-
![](https://m.primal.net/HfBP.jpg)
@ muneomi 🇯🇵
2025-02-15 10:56:55
Even though sake is often referred to as “rice wine,” the process of brewing sake is actually closer to beer-brewing. In Japan, sake is called nihonshu, which literally means “Japanese alcohol.”
At the heart of sake brewing is sakamai, a variety of rice for making sake not for eating. Also important to the process are a reliable source of clean, pure water and two microbes: the distinctively rich and sweet-smelling powdery kōji mold (a type of fungus) that converts rice starch into simple sugars and the sake yeast that converts those simple sugars into alcohol.
Sake is traditionally fermented at cooler temperatures than beer or wine. Many sake brewers believe that a slower, colder fermentation will bring out the finest aromas from the yeast. The fermentation usually takes between two and four weeks, and the entire process of making sake often takes from four to nine weeks. The fermentation is usually conducted during the winter months, when low temperatures also help to reduce the risk of contamination from other microbes.

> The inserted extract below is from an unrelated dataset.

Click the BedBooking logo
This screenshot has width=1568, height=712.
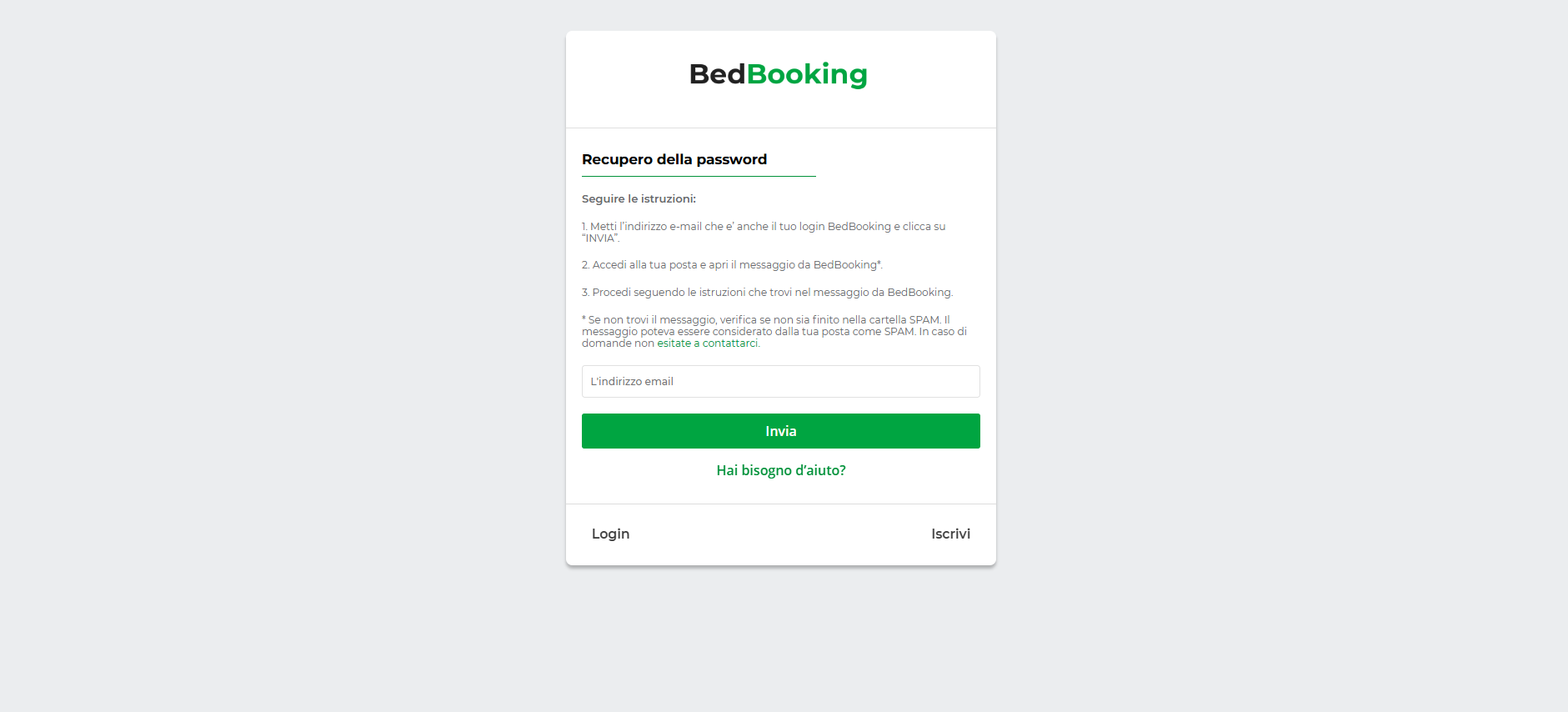pyautogui.click(x=779, y=74)
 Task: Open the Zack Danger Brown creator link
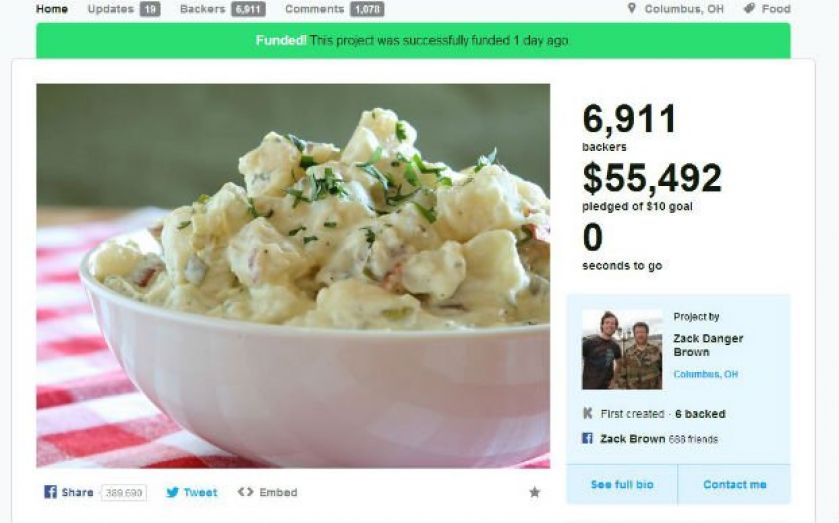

While sake is ready to drink from the moment the liquid is isolated from the lees (leftover solids from the fermenting process), it is often pasteurized and filtered. Generally, sake has an alcohol content similar to wine, about 13 to 17 percent. But unlike wine, sake is not usually aged. The quality between years depends on the brewing conditions and the ingredients used, the skill of the tōji, or master brewer, is demonstrated by the consistency in flavor from year to year.